A mediation analysis for mixed models was conducted for each muscle (Fig. 7). For muscles with different regions measured within the same muscle (VL, VM, RF, and BFlh), the fixed part of the mediator model used FL as the dependent variable and was modelled as a linear mixed model. The model included adjustments for leg, region, sex, body heigh, and the interaction between region and MT (for the study of mediated moderation and moderated mediation). The outcome model, which used PA as the dependent variable, was also a linear mixed model and included MT and the mediator (FL), adjusted for leg, region, sex, body heigh, and the interactions: region x MT, as well as region x FL (for the study of mediated moderation and moderated mediation). Both the mediator and outcome models included random intercepts (i.e., subjects). For muscles without more than one region, the same procedure was followed, but the region variable was omitted in all models. In all cases, the estimated direct, indirect, and total effects were calculated for each 1 mm increment in MT. It is worth mentioning that in muscles measured at different regions along their length, the effects (direct, indirect, and total) are conditioned effects. The mediation analysis was performed using the “mediation” package for R72 (for further details, see Supplementary statistical methods). Due to the limitations of the “mediation” package in studying moderated mediation and mediated moderation, which can be induced by the region variable in muscles with different regions, bootstrap methods for mixed models were employed73. To assess whether the mediation analysis was influenced by sex, the model was run again after excluding sex.

Figure 7
figure 7

Mediation model diagram for muscle architecture variables taken from multiple regions in different muscles. For single region measurement, remove the node representing the muscle region variable and all its associated edges. The red edges indicate the pathway through which the indirect effect is exerted, whereas the blue edge indicates the pathway for the direct effect.

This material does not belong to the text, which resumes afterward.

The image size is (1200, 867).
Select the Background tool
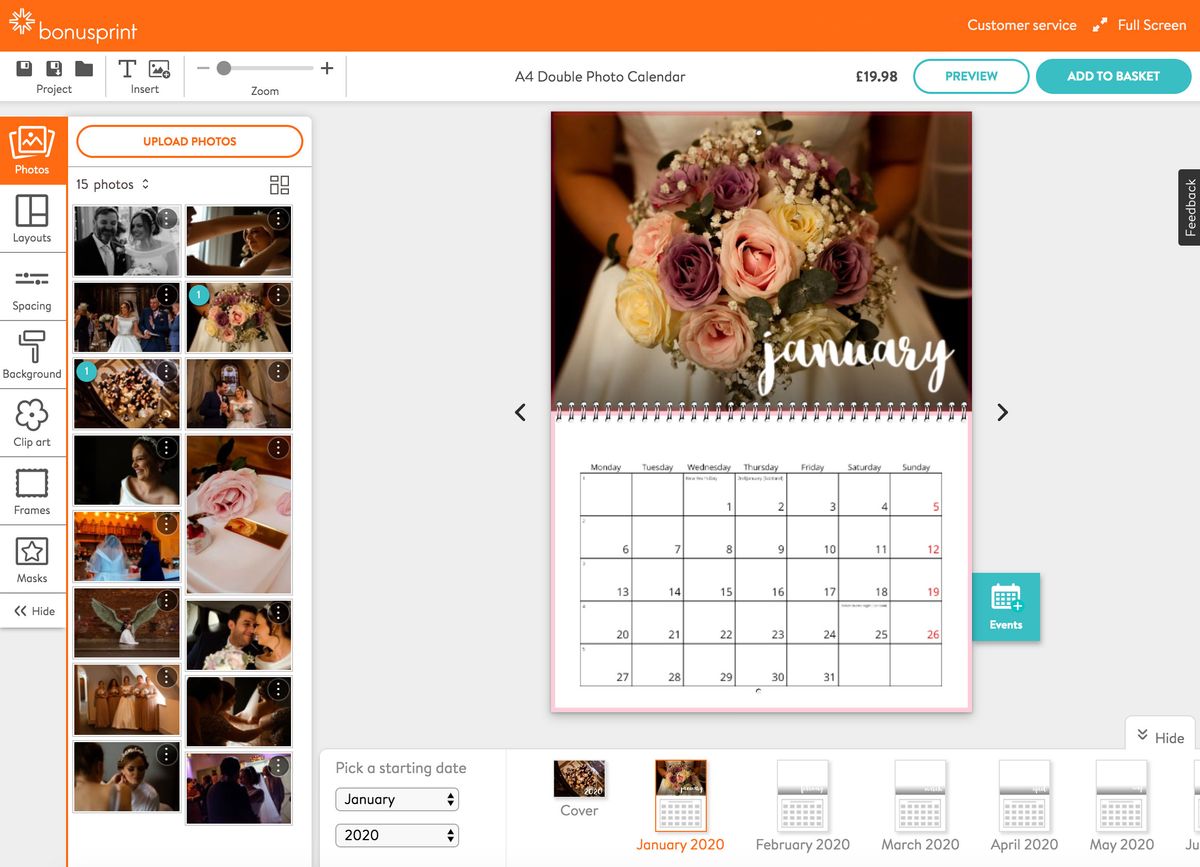click(x=33, y=355)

Our mediation analyses adhere to the AGReMA statement (A Guideline for Reporting Mediation Analyses) for randomized controlled trials and observational studies74. The corresponding AGReMA checklist is provided as Supplementary information.

All statistical analyses were performed using R 4.2.2 (R Foundation for Statistical Computing, Vienna, Austria). When multiple comparisons were necessary, p-values were adjusted using the Bonferroni correction. Considering the sample size of this study (n = 109), we applied the central limit theorem and deemed the data suitable for parametric statistics. Statistical significance was defined as p < 0.05.